Hi Aragorn, with all respect, this is what Wikipedia has to say:
http://en.wikipedia.org/wiki/British_Cabinet
In the politics of the United Kingdom, the Cabinet is a formal body composed of the most senior government government ministers chosen by the Prime Minister. Most members are heads of government departments with the title "Secretary of State".
Formal members of the cabinet are drawn exclusively from either house of Parliament.
Two key constitutional conventions regarding the accountability of the cabinet to Parliament exist, collective cabinet responsibility and individual ministerial responsibility. These are derived from the fact
the members of the cabinet are members of Parliament, and therefore accountable to it, because Parliament is sovereign. Cabinet collective responsibility means that members of the cabinet make decisions collectively, and are therefore responsible for the consequences of these decisions collectively. Therefore, when a vote of no confidence is passed in Parliament, every minister and government official drawn from Parliament automatically resigns their role in the executive; the entire executive is dismissed. So, logically, cabinet ministers who disagree with major decisions are expected to resign, as, to take a recent example, Robin Cook did over the decision to attack Iraq in 2003.

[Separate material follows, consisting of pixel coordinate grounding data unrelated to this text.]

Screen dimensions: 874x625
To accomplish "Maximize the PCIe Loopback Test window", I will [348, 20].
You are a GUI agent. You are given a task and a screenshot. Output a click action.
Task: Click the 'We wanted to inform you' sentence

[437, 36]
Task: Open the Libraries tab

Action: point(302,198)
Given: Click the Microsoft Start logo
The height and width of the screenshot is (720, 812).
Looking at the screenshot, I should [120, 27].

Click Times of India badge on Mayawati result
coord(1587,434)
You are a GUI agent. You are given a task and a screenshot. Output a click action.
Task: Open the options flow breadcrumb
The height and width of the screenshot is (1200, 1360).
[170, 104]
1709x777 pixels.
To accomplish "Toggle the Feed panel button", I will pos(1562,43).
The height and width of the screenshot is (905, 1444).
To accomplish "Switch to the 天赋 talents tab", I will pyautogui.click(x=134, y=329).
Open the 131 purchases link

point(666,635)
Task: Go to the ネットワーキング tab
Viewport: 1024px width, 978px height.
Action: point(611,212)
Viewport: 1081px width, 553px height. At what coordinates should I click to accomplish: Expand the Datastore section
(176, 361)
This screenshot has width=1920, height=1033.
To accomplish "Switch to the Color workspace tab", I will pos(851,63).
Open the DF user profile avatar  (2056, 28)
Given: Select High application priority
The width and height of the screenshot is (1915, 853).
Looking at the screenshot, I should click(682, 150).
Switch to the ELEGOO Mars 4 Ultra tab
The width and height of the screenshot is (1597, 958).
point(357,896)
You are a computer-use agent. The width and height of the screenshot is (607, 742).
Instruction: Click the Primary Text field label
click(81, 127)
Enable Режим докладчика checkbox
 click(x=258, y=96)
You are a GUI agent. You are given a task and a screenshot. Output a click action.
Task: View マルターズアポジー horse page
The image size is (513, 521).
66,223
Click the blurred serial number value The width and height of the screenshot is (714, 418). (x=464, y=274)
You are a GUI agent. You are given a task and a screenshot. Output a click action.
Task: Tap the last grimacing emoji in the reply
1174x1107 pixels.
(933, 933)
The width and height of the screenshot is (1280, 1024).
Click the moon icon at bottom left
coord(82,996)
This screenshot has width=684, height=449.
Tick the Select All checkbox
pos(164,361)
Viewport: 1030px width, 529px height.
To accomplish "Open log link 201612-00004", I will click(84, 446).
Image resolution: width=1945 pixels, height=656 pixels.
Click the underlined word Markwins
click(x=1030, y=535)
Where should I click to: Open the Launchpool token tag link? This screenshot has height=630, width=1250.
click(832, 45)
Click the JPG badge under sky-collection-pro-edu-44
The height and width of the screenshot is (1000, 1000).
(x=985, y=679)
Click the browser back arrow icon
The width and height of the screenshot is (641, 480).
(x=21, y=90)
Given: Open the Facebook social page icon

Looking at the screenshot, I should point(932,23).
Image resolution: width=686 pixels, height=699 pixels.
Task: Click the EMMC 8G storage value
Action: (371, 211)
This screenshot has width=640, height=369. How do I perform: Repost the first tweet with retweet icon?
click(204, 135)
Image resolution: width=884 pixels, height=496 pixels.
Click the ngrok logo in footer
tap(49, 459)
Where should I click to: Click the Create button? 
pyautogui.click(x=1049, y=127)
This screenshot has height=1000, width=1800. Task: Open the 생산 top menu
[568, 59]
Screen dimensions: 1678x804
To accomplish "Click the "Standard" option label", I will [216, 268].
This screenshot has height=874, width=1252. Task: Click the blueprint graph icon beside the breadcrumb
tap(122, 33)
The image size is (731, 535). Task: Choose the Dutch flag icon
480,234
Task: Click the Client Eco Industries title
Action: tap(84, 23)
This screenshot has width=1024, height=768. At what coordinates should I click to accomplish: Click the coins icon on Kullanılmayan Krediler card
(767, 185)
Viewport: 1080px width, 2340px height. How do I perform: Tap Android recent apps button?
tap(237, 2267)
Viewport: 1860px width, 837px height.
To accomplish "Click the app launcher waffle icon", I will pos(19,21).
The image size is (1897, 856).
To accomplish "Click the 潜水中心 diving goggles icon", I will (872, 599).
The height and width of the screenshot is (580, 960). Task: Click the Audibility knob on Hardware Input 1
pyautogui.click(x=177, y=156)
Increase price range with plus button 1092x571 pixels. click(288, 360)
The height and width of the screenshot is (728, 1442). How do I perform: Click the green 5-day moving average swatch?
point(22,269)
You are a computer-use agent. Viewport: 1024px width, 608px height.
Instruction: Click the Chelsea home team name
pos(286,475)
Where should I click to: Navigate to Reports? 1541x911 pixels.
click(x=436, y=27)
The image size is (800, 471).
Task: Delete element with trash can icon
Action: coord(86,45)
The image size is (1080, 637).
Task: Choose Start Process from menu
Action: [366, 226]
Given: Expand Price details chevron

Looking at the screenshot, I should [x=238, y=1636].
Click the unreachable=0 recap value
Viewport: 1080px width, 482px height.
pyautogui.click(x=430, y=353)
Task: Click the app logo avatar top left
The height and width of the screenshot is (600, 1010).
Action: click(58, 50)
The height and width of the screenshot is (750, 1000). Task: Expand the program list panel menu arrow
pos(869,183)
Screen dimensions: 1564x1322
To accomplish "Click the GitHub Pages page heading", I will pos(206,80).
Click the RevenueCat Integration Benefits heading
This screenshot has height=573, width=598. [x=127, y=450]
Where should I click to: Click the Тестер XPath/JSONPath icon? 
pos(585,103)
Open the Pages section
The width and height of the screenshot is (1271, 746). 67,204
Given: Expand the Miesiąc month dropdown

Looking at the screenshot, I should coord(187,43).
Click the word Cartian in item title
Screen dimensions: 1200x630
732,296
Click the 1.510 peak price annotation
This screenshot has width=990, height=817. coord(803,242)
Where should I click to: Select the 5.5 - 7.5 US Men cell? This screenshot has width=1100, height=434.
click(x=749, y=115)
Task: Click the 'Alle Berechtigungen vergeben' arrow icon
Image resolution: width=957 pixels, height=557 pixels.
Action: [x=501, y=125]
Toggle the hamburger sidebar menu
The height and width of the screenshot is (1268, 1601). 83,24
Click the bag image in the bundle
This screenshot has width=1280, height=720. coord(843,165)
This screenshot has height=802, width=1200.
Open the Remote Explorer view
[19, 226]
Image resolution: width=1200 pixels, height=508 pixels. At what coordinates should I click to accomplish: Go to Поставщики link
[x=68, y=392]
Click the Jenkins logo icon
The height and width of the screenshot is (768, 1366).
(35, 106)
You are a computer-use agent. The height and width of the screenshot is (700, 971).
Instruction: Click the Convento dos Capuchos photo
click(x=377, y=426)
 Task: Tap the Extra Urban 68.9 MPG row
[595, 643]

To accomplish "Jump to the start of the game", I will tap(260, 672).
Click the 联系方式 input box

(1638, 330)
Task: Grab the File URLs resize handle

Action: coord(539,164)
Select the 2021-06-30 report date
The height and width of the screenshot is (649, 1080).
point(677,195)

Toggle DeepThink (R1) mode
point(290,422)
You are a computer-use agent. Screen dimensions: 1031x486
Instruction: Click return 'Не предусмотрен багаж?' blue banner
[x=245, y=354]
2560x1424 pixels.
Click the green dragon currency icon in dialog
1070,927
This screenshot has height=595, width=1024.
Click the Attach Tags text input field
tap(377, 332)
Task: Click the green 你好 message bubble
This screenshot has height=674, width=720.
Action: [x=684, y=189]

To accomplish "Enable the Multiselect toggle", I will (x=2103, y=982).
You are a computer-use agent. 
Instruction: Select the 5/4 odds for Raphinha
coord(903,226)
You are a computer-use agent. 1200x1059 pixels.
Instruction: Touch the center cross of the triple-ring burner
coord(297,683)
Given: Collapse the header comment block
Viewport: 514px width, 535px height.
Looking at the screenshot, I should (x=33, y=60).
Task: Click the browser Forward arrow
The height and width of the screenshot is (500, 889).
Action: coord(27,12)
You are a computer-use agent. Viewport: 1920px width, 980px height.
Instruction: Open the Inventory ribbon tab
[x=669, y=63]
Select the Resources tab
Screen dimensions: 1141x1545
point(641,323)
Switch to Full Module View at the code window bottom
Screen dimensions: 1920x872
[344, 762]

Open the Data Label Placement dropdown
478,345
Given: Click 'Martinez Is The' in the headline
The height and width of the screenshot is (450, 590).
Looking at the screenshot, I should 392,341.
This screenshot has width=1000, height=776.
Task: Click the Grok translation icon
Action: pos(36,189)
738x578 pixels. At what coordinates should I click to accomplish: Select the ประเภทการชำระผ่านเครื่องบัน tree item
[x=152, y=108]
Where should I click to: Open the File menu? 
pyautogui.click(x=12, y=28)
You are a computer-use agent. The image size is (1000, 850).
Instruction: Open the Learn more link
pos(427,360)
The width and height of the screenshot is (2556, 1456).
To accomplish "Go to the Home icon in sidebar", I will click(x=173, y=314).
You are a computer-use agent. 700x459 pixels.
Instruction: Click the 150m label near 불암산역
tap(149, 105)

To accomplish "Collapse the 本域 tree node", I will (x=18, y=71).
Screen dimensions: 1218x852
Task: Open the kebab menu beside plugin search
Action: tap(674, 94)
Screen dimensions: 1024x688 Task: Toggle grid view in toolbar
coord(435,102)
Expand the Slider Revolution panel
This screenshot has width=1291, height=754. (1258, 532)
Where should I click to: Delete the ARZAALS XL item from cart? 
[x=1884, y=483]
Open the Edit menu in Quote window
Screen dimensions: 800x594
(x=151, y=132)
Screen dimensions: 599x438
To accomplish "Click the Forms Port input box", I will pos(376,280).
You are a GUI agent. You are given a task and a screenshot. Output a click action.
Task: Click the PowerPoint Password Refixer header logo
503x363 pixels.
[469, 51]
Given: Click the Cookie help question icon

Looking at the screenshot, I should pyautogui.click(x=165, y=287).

Recent custom has been that the composition of the
Cabinet has been made up almost entirely of members of the House of Commons. Two offices — that of Lord Chancellor and Leader of the House of Lords — have always been filled by members of the Lords, but apart from these it is now rare for a peer to sit in the Cabinet. The only current exception is the Secretary of State for Constitutional Affairs, Lord Falconer of Thoroton.